*** Supplied entries ***

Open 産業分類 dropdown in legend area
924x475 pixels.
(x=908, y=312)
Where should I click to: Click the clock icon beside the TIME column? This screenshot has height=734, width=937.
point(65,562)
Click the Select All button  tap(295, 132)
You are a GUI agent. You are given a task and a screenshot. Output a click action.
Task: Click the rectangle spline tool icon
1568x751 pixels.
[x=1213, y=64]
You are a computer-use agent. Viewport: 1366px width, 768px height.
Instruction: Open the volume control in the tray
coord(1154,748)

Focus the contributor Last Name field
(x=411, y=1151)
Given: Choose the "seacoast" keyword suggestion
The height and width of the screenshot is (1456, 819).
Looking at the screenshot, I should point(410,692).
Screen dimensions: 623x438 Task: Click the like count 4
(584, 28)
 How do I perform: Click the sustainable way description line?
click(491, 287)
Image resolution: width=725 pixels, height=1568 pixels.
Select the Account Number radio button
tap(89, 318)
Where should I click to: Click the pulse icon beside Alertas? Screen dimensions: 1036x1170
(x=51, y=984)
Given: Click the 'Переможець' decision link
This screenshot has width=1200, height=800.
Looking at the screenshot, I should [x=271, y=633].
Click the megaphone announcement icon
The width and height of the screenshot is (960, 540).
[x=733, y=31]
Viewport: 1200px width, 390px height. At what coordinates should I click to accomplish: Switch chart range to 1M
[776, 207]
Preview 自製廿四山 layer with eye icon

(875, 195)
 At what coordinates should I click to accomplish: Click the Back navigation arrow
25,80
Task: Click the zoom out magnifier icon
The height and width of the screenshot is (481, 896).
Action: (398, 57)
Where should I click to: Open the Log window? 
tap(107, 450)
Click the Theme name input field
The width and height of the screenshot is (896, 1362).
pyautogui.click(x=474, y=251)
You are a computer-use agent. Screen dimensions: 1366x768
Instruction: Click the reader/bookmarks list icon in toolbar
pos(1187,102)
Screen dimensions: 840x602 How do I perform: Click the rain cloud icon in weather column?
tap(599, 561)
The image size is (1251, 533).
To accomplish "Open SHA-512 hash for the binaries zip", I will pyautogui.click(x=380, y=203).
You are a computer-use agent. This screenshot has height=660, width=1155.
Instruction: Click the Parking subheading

*** End of Supplied entries ***

▶ **Exercise objective**
Which lines above hold the word "computer"? Copy each of them.

▶ **Output of the task**
You are a computer-use agent. Viewport: 1366px width, 768px height.
You are a computer-use agent. Screen dimensions: 1366x768
You are a computer-use agent. This screenshot has height=660, width=1155.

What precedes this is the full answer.